Partai Islam dalam buku ini yang dimaksud adalah partai berasaskan Islam maupun partai yang memiliki basis pendukung utama umat Islam, seperti Partai Kebangkitan Bangsa (PKB), Partai Bulan Bintang (PBB), Partai Keadilan (PK), Partai Persatuan Pembangunan (PPP), Partai Kebangkitan Umat (PKU), dan Partai Ummat Islam (PUI). Tidak semua partai Islam menjadi pembahasan dalam buku ini.
Buku ini cukup menjadi referensi bagi umat Islam saat itu, untuk memilih partai-partai Islam, melihat visi misi yang diusung oleh masing-masing partai. Sekaligus melihat dinamika politik yang terjadi saat itu, mengapa partai Islam didirikan, sejauh mana umat Islam merasa terpanggil untuk memilih salah satu partai yang sesuai dengan karakter atau ideologinya.
Menariknya lagi, di antara para penulis di buku ini adalah aktor kunci, saksi sejarah, pendiri maupun penggerak dari partai-partai Islam tersebut. Seperti, Gus Dur (PKB), Amien Rais (PAN), Yusril Ihza Mahendra (PBB), Gus Sholah (PKU), Deliar Noer (PUI), Ismail Hasan Matereum (PPP), dan lainnya. Ada sekitar 15 penulis yang aktif dan pernah terlibat dalam partai Islam.
Sementara itu, ada dua tulisan Gus Dur dalam buku ini. Pertama, “A. Wahid Hasyim, NU, dan Islam“. Tulisan tersebut membicarakan sikap Kiai Wahid tentang keberadaan Pancasila sebagai ideologi negara.
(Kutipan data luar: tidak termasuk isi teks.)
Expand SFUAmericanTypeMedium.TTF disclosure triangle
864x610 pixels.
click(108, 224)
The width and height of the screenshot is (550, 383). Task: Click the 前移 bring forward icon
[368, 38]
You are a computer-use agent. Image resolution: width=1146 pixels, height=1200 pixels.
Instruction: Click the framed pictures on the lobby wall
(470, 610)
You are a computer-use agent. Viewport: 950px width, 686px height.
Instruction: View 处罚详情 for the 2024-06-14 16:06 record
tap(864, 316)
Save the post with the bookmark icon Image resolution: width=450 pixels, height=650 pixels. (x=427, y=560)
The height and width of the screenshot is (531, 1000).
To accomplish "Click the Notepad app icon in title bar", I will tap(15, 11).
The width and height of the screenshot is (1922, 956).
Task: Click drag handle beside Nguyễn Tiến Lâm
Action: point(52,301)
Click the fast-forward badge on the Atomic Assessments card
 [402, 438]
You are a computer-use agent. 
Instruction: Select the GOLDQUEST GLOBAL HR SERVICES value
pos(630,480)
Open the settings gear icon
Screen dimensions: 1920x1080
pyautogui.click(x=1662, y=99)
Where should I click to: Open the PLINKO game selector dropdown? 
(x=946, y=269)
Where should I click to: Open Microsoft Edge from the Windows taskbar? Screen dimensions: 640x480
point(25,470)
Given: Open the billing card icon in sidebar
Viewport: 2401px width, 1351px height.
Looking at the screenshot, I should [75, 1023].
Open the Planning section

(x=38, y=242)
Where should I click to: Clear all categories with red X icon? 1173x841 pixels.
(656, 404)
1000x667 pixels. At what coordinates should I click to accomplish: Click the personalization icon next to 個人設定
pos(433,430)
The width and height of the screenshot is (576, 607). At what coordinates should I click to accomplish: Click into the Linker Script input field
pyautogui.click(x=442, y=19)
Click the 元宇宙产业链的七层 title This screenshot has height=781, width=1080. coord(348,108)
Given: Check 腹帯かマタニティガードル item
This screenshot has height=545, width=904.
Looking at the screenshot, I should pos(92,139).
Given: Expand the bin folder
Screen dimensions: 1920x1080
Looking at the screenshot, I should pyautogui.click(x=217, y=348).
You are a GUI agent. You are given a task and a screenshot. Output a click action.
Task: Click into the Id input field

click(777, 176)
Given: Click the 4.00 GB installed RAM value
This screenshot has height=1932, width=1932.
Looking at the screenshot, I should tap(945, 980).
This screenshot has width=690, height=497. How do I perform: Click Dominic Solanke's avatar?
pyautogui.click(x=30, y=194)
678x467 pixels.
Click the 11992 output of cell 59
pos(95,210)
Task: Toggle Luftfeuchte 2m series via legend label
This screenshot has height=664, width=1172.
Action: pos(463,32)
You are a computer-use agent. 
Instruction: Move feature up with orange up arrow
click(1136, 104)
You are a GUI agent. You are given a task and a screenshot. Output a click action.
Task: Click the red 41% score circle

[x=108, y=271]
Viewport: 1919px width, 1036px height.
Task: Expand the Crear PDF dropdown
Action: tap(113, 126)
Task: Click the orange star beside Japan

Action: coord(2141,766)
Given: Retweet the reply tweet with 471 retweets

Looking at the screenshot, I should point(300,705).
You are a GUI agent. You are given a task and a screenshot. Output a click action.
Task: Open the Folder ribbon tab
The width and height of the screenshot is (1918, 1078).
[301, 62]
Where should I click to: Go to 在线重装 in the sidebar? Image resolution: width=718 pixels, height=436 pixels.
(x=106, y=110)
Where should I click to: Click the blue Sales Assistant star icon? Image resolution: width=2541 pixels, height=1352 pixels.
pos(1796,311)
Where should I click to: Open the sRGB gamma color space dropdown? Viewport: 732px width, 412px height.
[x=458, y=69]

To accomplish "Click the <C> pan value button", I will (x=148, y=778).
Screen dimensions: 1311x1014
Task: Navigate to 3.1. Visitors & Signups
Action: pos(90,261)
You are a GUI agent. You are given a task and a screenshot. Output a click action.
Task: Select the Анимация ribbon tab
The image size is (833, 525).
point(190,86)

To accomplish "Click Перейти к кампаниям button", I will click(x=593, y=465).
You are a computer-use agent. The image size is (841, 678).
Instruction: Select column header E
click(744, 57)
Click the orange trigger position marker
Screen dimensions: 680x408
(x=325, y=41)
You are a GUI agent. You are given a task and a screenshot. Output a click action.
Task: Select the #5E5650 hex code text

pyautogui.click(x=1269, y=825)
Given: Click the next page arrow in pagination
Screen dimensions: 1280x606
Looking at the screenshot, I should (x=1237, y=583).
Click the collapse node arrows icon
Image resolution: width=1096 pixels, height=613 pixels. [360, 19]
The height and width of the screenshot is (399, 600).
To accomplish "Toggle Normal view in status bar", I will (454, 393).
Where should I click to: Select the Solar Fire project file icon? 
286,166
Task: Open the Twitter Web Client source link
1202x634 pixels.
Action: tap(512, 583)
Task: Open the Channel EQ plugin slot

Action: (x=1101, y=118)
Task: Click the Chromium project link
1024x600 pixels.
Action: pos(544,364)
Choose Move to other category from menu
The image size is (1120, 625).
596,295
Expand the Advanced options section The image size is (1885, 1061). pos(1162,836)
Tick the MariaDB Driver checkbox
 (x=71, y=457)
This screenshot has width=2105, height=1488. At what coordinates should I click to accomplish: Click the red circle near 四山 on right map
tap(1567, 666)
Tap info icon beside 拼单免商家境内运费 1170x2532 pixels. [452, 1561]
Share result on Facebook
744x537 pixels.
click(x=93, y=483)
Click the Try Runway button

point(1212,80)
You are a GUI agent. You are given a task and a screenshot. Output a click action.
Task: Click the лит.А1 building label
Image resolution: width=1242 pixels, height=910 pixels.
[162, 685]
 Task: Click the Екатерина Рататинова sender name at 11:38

Dalam bernegara, Pancasila kedudukannya lebih tinggi dibanding dengan agama (syari’at Islam).
Seiring dengan berjalannya waktu, NU sebagai organisasi Islam terbesar di Indonesia, dalam Muktamar di Banjarmasin (1935) yang memutuskan bahwa Kerajaan Hindia Belanda wajib dipertahankan dan Muktamar Situbondo (1984) yang menerima Pancasila sebagai asas tunggal. Sikap NU itu tak lain dari gagasan para pendahulunya.
Kedua, “Terserah Suara Rakyat“. Tulisan tersebut merupakan tanggapan Gus Dur atas kritik Gus Sholah dari tulisan Gus Dur sebelumnya, tentang pandangan Kiai Wahid atas Pancasila. Tulisan ini menarik, melihat bagaimana kakak adik yang silang pendapat dalam menafsirkan sikap ayahandanya.
Bagi Gus Dur, Kiai Wahid bukanlah sosok yang memaksakan syariat dalam penerapan Undang-Undang, sebagai dasar hukum. Sementara Gus Sholah melihat kalau Kiai Wahid itu mengutamakan syariat Islam sebagai sumber hukum. Lalu Gus Dur mengakhiri, perbedaan pendapat ini bisa dilihat dari hasil pemilu nanti, pendapat mana yang paling banyak dianut oleh rakyat.
Dua tulisan itu yang di kemudian hari menjadi cikal bakal lahirnya buku “KH. A. Wahid Hasyim dalam Pandangan Dua Puteranya“.